### MATERIAL FOR THIS TASK
----
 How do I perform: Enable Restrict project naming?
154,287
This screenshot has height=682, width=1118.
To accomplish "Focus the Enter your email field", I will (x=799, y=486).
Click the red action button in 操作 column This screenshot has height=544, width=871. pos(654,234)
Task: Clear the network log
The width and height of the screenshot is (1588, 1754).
----
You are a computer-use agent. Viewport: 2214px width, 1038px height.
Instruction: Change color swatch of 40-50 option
----
### WHAT THE TASK ASKS
Each line in the entries above, starting at the line with "How do I perform: Enable" and ending at the line with "The width and", is to be printed exactly, and only those lines.

### ANSWER
 How do I perform: Enable Restrict project naming?
154,287
This screenshot has height=682, width=1118.
To accomplish "Focus the Enter your email field", I will (x=799, y=486).
Click the red action button in 操作 column This screenshot has height=544, width=871. pos(654,234)
Task: Clear the network log
The width and height of the screenshot is (1588, 1754).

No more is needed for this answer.